- Set problem a -
Which years does the passage about English's community service mention? List every one.

- Page text -
▶
English's dedication to his community began with his service in the U.S. Navy from 1960-1964. Several years later, he began his first term as an elected official, Marshall County Sheriff, a role in which he served from 1974-1978.
His son, Troy English, said it was during that term his father created the Kentucky Sheriff's Boys Ranch (which now also invites girls) and recalled English going to Florida to visit a similar camp before finalizing plans for the one still open and running today in Gilbertsville. He said English wanted to create a place and opportunity for underprivileged boys to go to camp, boys whose parents weren't able to pay for them to attend a camp elsewhere.
Troy said during English's term as sheriff, he also advocated for sheriffs within the state to the Kentucky Supreme Court for the ability to serve more than one term, something which he knew wouldn't take root until after he was already out of office. He also served as president of the Kentucky Sheriff's Association. In addition, at the time of his election, English was the youngest elected sheriff in the history of Kentucky.
At the time his father was elected to the position, Troy said the Marshall County Sheriff's Office didn't have police cruisers or even uniforms -- both of which English ensured they had before he left his term. He laughed recalling his father as sheriff, noting it was a different time but reflecting fondly saying that even in that role, his father was kind and compassionate above all else.
◀
- Document and screenshot pointing entries -
▶
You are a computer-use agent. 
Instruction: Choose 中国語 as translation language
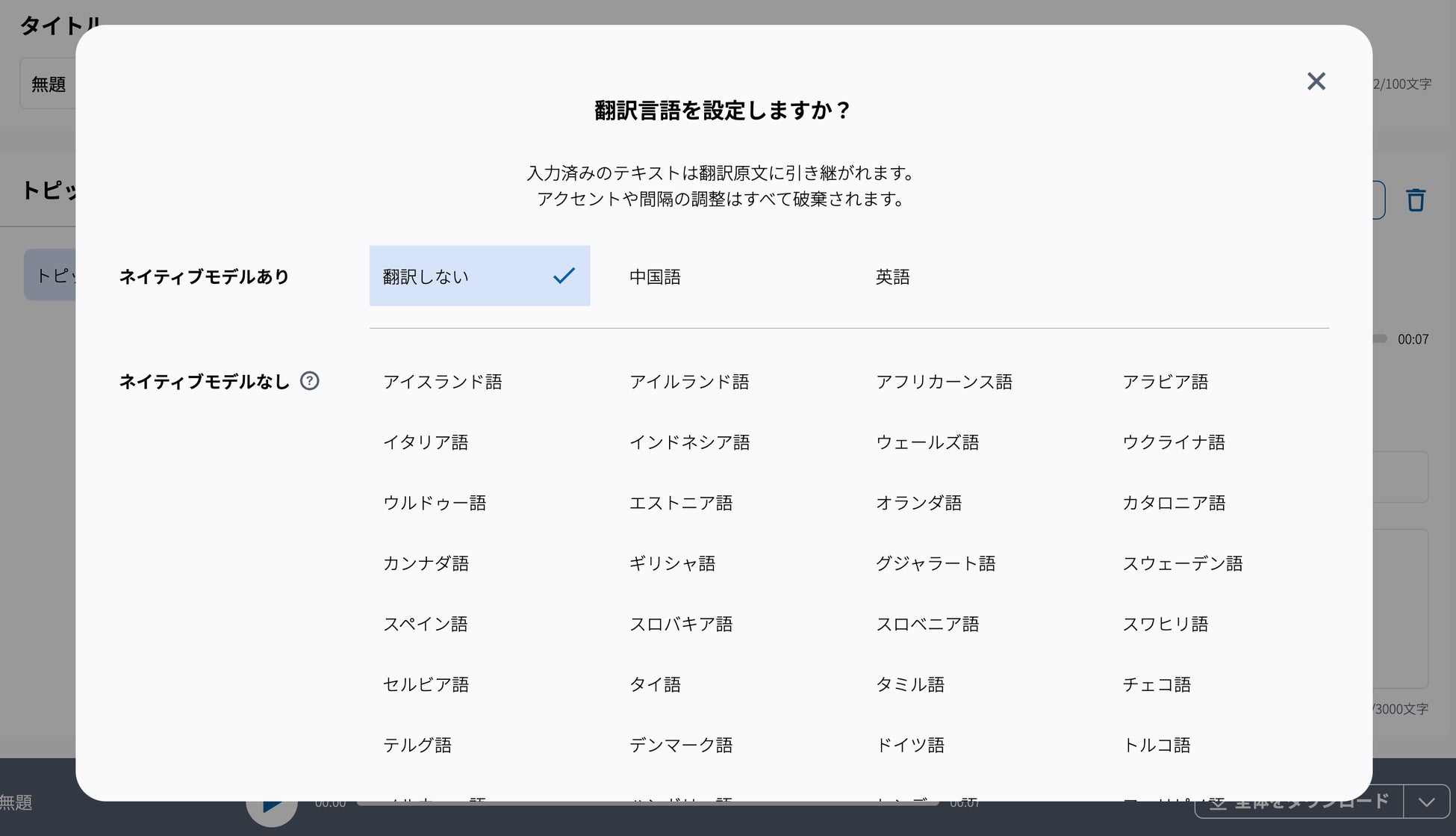(655, 277)
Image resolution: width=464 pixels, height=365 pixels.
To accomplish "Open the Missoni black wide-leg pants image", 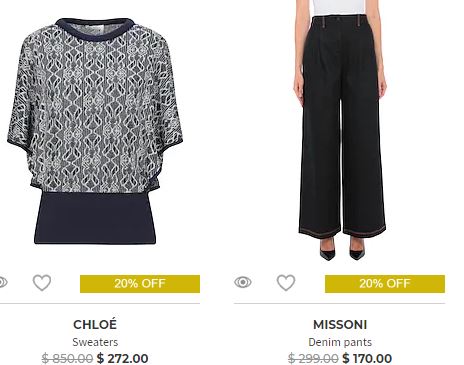I will pos(340,130).
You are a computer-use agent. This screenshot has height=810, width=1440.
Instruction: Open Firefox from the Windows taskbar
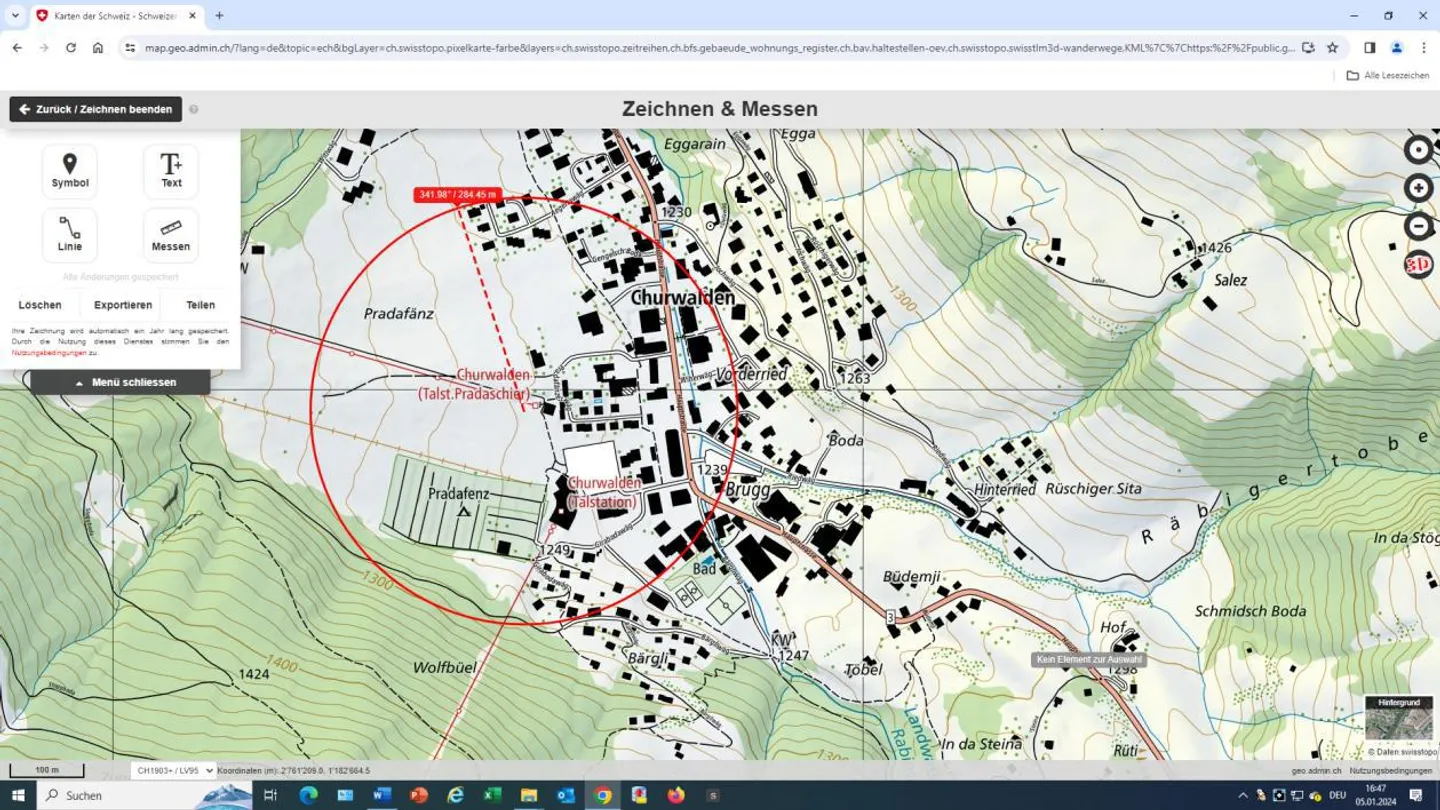pos(676,795)
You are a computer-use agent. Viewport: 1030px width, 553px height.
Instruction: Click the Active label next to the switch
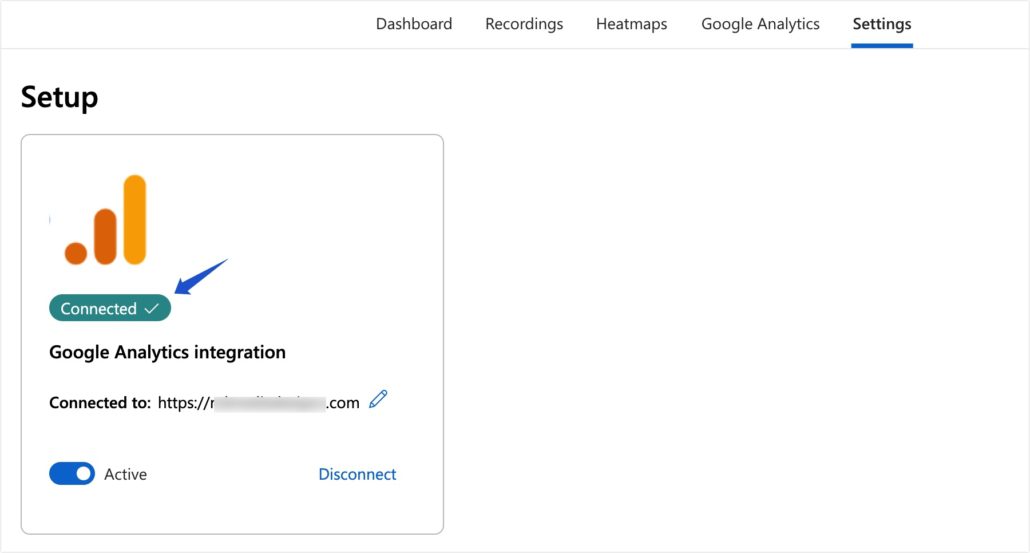click(126, 474)
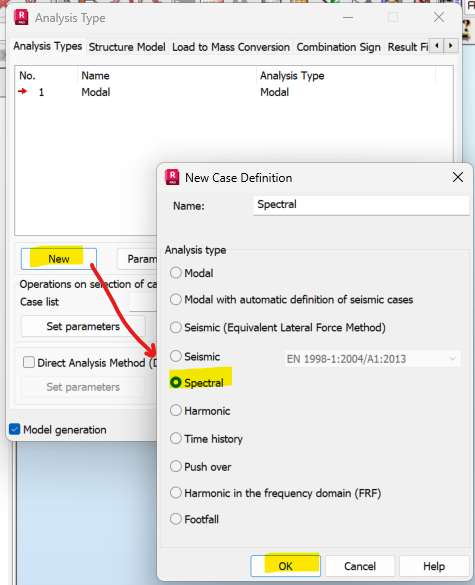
◀
- Set problem b -
Duplicate the rows from the line containing "You are a computer-use agent. This" through the end of the rows, and omit the pictures.

- Finished answer a -
1960, 1964, 1974, 1978

- Finished answer b -
You are a computer-use agent. This screenshot has height=810, width=1440.
Instruction: Open Firefox from the Windows taskbar
pos(676,795)
You are a computer-use agent. Viewport: 1030px width, 553px height.
Instruction: Click the Active label next to the switch
click(126, 474)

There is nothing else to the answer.